We’re going to take a quick break right now, and then we’re going to talk about how you can use this in your life starting right now. So you can get on your own side no matter what happens. No matter how badly you’re losing, or how uncomfortable you feel in a situation, or if you feel like you mess something up, or you’re worse than other people.

So, what are you learning from this story? What’s standing out to you? What can you take and apply in your own life? Here’s a few of the things that I realized from this. One is: It was just a reinforcement of how much our self-doubt, self-consciousness and social anxiety is completely self-created. It was pretty obvious in this situation. I could just see it unfolding. Those people don’t care about me. The people on the sidelines aren’t judging me. No one’s even focusing on me. It’s all this ego-centric, “Oh my God! The world is watching me.” But no one cares.

It’s extremely liberating to really take that in and see that. That the only person who’s judging you is you. If you don’t believe that, then try this experiment. I have a video on YouTube, you can look it up, I think it’s called: Dr. Aziz, street shenanigans. I had viewers of my YouTube channel dare me to do stuff and I pick ten things off of the list of thirty dares or whatever. Then I went and did them and one of them was just to lie down on a busy sidewalk. Some of you might have heard of it. I interviewed Till Gross, he’s a big proponent of the comfort zone crusher challenge. That’s one of their main things, to lie down on the street, to break out of social norms. Anyway, I did that and you’d be amazed at what percentage of people don’t even look. It’s not like, “Oh look, that guy is weird, I’m going to pretend like I didn’t see it and move on.” They just don’t even register it. It’s not even in their world. So people just don’t pay that much attention to us. So if you want to carry out that experiment and lie down on the sidewalk for 30 seconds, do so. Put your hands behind your head. Fold your hands behind your head so it looks like you’re lounging or relaxing and just lay on the ground for 30 seconds. See what happens. People just don’t care.

Another thing is: What triggers us to feel inferior? I find that really fascinating. Obviously, not being as fast or as strong as the other guys triggered a sense of feeling inferior. Not just like, “Oh, I wasn’t first.” It was like, “Oh, a hundred people here are faster or stronger than I am.” And when it’s something like that, you might say, “Well, of course you’d feel bad about yourself then.” Right? I mean, that is embarrassing. That is shameful. That is something to feel insecure or self-conscious about. But why? That also is arbitrary. Why do we buy into that? That just comes from some programming, something that you learned probably growing up, maybe even as a little kid, but maybe even in middle school or high school. Why do we buy into that? Or if you go try to talk to someone and they harshly reject you, of course you’re going to feel ashamed of yourself. You’re going to feel less-than in that situation. But why? In a sense, it only is so if we choose it to be. If we take on that meaning. If we say, “Yeah. It does mean I’m a bad less-than person if I can’t run as fast.” Or, “Yeah, it does mean I’m less-than if someone doesn’t want to talk to me or if I can’t approach someone in a confident and bold manner.”

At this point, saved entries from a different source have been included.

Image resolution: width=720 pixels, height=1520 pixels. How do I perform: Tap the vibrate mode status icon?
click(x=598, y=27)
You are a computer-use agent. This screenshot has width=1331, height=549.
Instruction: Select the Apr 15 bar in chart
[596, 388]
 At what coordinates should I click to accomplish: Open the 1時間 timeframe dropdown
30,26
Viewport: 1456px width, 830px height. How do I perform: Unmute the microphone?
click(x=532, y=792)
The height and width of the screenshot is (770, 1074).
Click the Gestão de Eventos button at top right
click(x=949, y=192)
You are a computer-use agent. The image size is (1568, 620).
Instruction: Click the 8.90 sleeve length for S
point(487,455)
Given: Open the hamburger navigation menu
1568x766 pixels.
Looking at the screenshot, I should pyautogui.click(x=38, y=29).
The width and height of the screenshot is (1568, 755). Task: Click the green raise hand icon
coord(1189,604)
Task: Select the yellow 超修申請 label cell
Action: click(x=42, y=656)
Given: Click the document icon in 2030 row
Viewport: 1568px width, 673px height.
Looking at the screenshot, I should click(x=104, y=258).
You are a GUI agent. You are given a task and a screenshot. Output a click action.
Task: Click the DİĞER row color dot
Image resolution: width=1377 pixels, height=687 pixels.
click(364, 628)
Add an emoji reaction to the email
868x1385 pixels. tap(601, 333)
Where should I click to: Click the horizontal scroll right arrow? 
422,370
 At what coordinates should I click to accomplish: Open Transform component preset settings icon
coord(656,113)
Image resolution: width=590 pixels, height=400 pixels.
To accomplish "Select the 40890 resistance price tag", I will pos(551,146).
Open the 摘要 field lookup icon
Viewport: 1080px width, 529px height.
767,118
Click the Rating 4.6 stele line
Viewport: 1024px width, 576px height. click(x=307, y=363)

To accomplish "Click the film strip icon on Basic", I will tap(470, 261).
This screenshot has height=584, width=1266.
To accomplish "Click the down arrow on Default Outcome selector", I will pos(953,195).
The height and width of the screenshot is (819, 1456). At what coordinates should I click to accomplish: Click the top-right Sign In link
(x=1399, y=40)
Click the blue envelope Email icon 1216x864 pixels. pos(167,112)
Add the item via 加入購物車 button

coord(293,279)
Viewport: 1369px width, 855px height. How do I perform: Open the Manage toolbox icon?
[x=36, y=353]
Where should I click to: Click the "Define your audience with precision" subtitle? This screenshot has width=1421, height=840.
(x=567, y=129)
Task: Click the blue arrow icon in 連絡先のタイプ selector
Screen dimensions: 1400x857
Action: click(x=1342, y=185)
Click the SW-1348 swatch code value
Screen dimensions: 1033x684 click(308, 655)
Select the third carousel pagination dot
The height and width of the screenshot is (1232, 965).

So being really curious about what it is that triggers that sense of inferiority in you, that sense of self-criticism of, “I’m not good enough.” Or, “Those people are better than me.” And really questioning that trigger. Do you really have to buy into that? A really common one which you might have heard me talk about in the show is guys in the gym. “I feel insecure. I’m self-conscious. That guy’s bigger. That guy’s got more defined muscles. That guy can lift more weight. I feel insecure at the gym. I feel less than. I feel inferior.” But that is only because you’re buying into the story that someone who is more muscular is better than you.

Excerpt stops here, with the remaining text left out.